The next piece in the concert program takes the audience to a pre-Columbian world with a Native American flute solo performed by Jeff Chambers accompanied by the orchestra.

“It salutes the Native Americans before the Europeans got here,” Quartuccio said. “It makes sure that the Native American people are honored.”
From there, the musical travelogue takes the audience on a road trip through the rugged natural beauty in Canada and the United States with the Canadian composer Michael S. Horwood’s “National Park Suite.” The five movements of this piece give an aural description of five destinations: Forillon National Park in Québec, Bryce Canyon National Park in Utah, Fathom Five Marine Park in Ontario,Yellowstone National Park in Wyoming and Jasper National Park in Alberta.

“This is a historic piece because no one has written an entire suite of national parks depicted in music,” Quartuccio said. “So the music is literally suppose to sound like the sounds and the sea waves and the moods and experience of actually being there.”

The concert then journeys to South America to explore Argentina musically with a piece titled “Oblivion for Solo Violin and Strings” by Astor Piazzolla. The violin solo will be performed by concert master Beverly Blount.

“Piazzolla is the king of tango, so it’s a luscious love song of a piece that I think the audience will really enjoy,” Quartuccio said.

The concert trip heads back north to Mexico with “Danzon No. 2” by Mexican composer Arturo Márquez The composition is one of the most popular and most frequently performed orchestral Mexican contemporary classical music compositions, Quartuccio said.

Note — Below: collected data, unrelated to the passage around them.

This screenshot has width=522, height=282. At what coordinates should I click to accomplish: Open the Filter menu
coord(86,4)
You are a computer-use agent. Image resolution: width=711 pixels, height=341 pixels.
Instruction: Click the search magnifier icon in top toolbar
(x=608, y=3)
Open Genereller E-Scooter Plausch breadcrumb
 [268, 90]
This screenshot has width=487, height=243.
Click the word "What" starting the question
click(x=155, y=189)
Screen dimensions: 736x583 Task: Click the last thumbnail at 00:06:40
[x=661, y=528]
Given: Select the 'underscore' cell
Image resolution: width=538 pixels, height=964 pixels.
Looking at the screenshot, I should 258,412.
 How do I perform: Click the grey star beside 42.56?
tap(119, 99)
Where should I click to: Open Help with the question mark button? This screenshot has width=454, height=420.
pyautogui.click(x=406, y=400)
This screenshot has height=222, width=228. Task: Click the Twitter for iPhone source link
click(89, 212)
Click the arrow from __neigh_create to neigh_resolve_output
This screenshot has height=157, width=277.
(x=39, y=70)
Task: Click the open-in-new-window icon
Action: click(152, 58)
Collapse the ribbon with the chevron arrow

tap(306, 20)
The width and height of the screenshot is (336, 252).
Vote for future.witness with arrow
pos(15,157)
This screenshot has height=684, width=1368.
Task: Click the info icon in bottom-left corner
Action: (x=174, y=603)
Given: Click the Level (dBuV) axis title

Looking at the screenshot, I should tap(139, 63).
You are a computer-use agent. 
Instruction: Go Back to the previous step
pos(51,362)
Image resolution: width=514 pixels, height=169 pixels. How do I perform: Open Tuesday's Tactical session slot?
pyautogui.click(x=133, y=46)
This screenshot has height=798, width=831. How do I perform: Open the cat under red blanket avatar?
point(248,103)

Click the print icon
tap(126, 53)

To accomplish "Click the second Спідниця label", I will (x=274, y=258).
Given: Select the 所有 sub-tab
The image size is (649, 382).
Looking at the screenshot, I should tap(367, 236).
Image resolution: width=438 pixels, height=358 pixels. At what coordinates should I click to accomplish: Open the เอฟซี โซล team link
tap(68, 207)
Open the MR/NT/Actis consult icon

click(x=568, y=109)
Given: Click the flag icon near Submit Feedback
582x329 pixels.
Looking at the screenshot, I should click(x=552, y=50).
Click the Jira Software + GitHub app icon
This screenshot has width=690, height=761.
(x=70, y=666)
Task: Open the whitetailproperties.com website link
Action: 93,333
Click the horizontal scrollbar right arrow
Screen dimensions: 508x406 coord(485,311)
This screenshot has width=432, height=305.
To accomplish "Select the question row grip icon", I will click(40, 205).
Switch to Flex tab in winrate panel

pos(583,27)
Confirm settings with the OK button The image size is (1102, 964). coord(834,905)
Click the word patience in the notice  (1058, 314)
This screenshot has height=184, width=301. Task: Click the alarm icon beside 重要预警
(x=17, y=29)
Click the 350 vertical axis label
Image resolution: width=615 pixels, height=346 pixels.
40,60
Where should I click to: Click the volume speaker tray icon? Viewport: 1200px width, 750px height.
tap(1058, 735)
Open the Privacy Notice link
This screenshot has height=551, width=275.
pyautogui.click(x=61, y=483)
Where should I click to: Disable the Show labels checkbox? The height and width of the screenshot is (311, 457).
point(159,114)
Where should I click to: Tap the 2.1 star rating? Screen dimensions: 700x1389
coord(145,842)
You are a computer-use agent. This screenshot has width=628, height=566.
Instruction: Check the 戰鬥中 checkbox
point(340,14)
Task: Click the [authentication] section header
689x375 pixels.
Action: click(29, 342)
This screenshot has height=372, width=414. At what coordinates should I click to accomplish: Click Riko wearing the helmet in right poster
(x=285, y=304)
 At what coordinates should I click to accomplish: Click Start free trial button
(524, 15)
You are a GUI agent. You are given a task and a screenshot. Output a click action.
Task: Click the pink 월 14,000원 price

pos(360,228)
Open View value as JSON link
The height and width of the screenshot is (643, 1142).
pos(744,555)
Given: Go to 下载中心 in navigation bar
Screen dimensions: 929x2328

“This is a love song, an incredibly rhythmic dance that will make people want to get out of their seats and dance,” he said.

The concert finishes back in the United States with a special musical treat guaranteed to end the concert on a festive note, he said.

“Of all the music in the United States, what is the most American of musical forms, and we believe it’s jazz. So we’ve brought in the Zinfandel Stompers New Orleans Jazz Band to play some Dixieland Jazz with the orchestra.”

After the concert, audience members can enjoy wine and appetizers as they meet the musicians in a reception hosted by the symphony in the rose garden courtyard adjacent to the church.

“With this particular concert program there are so many diverse styles. There’s a lot of variety,” Quartuccio said. “This concert kind of goes the extra mile in terms of variety and the musical styles from the various countries we visit.”